Diese Geschichte hat bei mir einen bleibenden Eindruck hinterlassen und ich erkannte Parallelen zu unserer wichtigen Arbeit im Zoo. Auch bei uns geht es darum, die Sichtweise von Menschen zu verändern, ihnen die Augen zu öffnen für den negativen aber auch positiven Einfluss, den wir Menschen auf die Natur haben, um zu zeigen, warum intakte Ökosysteme wichtig sind. Das ist es, was unsere tägliche Arbeit antreibt.
Gleichzeitig wurde mir klar, was für ein großes Privileg es ist, nach Afrika zu reisen und die Tiere in ihrer natürlichen Umgebung zu erleben. Eine Reise buchen zu können, um Tiere in ihrem angestammten Lebensraum zu sehen, ist keine Selbstverständlichkeit. Doch auch Menschen, die nicht auf Safari gehen können, sollen lernen können, wie wichtig funktionierende Ökosysteme sind. Für sie spielen Zoos eine entscheidende Rolle. Unser Ziel ist es, Besucherinnen und Besucher zu bewegen, auch wenn es nur ein kleines Stück ist, damit sie nach Hause gehen mit dem Wunsch, in ihrem Alltag etwas zu verändern. Ob es eine große oder eine kleine Veränderung ist, spielt keine Rolle. Wichtig ist, dass sie den Drang verspüren zu handeln und sich selbst im Rahmen ihrer Möglichkeiten für den Natur-, Arten- und Klimaschutz einsetzen.
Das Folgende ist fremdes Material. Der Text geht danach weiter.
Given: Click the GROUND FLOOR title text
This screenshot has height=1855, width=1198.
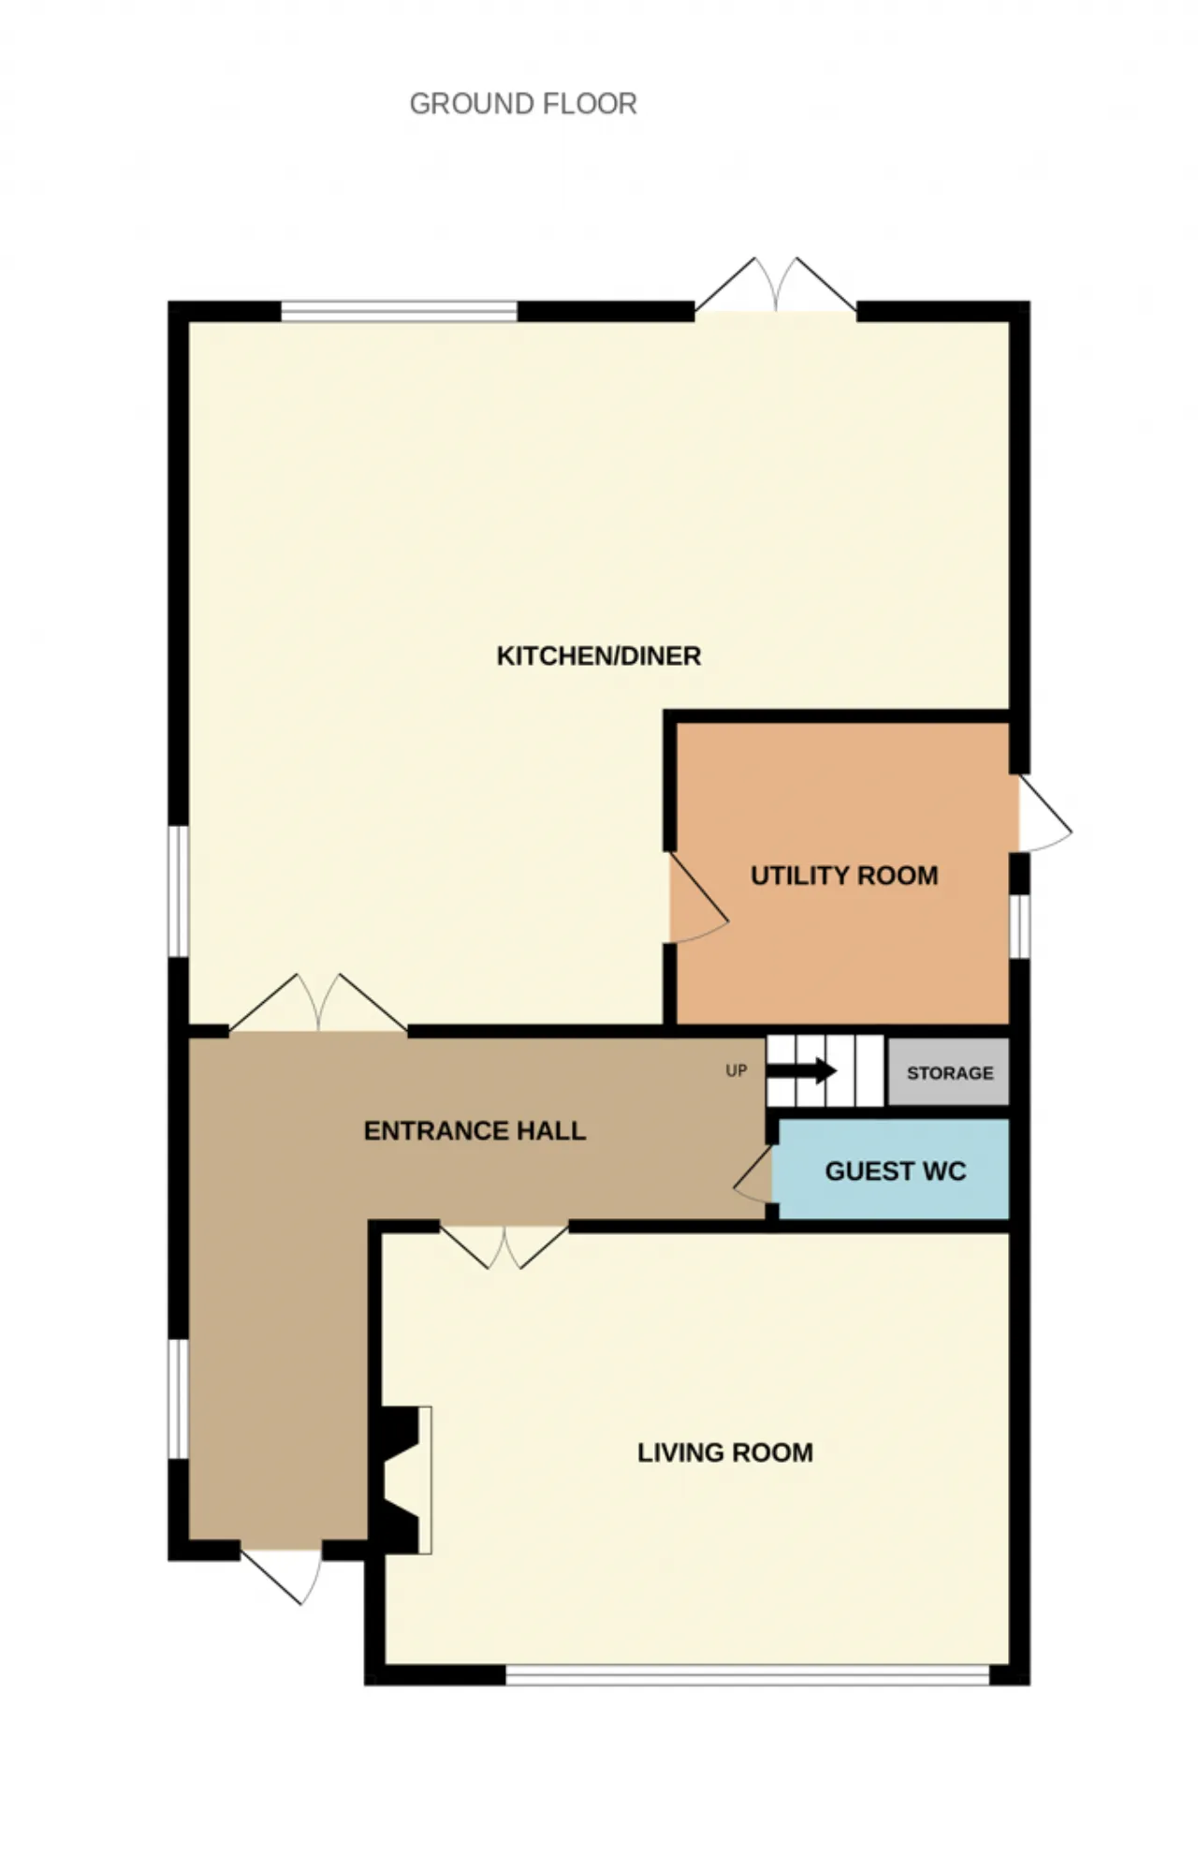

Natürlich blieb auch bei mir nach meiner Reise das Gefühl zurück, dass es nie genug ist. Angesichts der globalen Bedrohungen wie den Klimawandel, der Wilderei oder des Habitatverlusts, kann man sich klein und machtlos fühlen. Doch gerade dann erinnern Begegnungen mit Menschen, Tieren und der Natur, dass Aufgeben keine Option ist. Menschen sind verantwortlich für das globale Artensterben und somit auch verantwortlich für das Schützen der noch verbliebenen Arten und das Kämpfen für die Natur. Hoffnung entsteht, wenn wir Wissen teilen, Begeisterung wecken und Samen säen, die in der Zukunft Früchte tragen.
So verband sich mein Erlebnis einer Reise in den Süden Afrikas mit der Arbeit im Zoo auf besondere Weise: Die Wildnis zeigt, was es zu bewahren gibt. Der Zoo zeigt, wie das Bewahren gelingen kann und dass jeder Mensch Teil dieser Verantwortung ist.